> **Jobs**:
(A) According to the passage on the STELA renewal, when does STELA expire?
(B) Continue the passage on the STELA renewal from the point where it stops.

> **Document**:
Nobody's mentioned the background issue that must be the elephant in the room to Dish, The Satellite Television Extension and Localism Act is the law that gives Dish the right to carry the Superstations, as well as other distant signals and local-into-local IIFC. STELA expires at the end of 2014, and Congress started chewing on renewal legislation a few months ago. Last time, at the last minute, STELA was renewed like a library book, exactly as it had been, and the Superstation exemption survived because of inertia. There are a lot of reasons to think that won't happen this cycle.

 

(Quick aside: The supers were one big reason I chose Dish 12 years ago. They had all that live local sports. Now their SD format is below our new viewing standard, their baseball coverage has almost evaporated, and they rarely show anything that isn't available on my local TV. Such a shame.)

 

You know why Time Warner Cable held out against CBS for a month, only to roll over and give CBS almost everything it wanted? To raise national awareness about the retransmission consent system and how it works (arguably?) to the detriment of viewers. Rumblings on Capitol Hill are starting to build to fix retransmission consent, and STELA, a related bill that's furthest along, could soon see some big changes to become a larger bill. According to Multichannel News, the House Judiciary Subcommittee will hold a STELA hearing tomorrow (Tuesday), and the House Communications Subcommittee will hold a STELA hearing Wednesday. As the MCN article states, advisors from all sides of the issue are lining up to weigh in on what should be in the next STELA.

> **Data lines**:

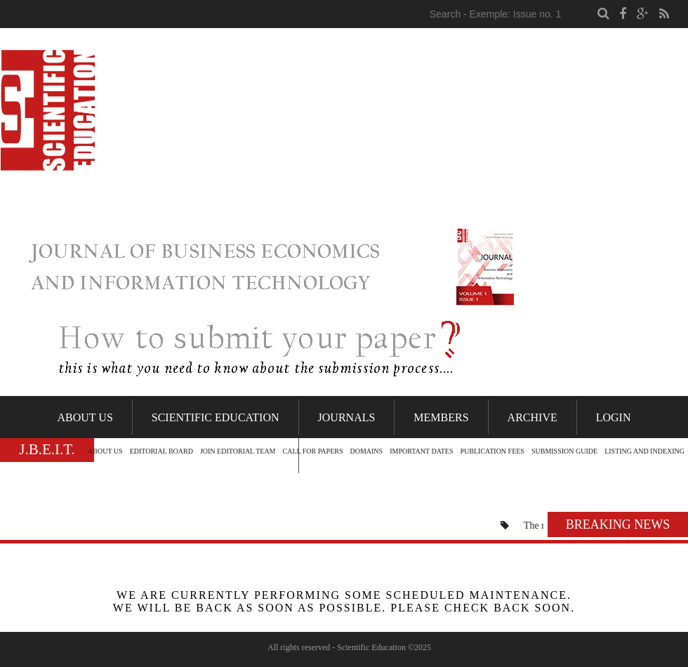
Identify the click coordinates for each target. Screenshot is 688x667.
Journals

> **Answers below**:
(A) STELA expires at the end of 2014.

(B)
 

To sum it up, we don't know what's going to happen with STELA, but almost no one in the debate will care two cents about the Superstations. It would be a very nice surprise if they were still available in 2015.

 

Well I guess I disagree in some ways.  While I know the Super Stations are a little different, there was a hearing a few months ago where it was stated that if DNS channels were not allowed to continue, there were a lot of customers that would be affected.  If they allow DNS feeds to continue ( I would be surprised if they didn't) I do not see why they would not also continue with the Super Stations.  I dont think anyone on those panels wants to get the calls from customers that had their stations taken away because of some decisions someone else made for them.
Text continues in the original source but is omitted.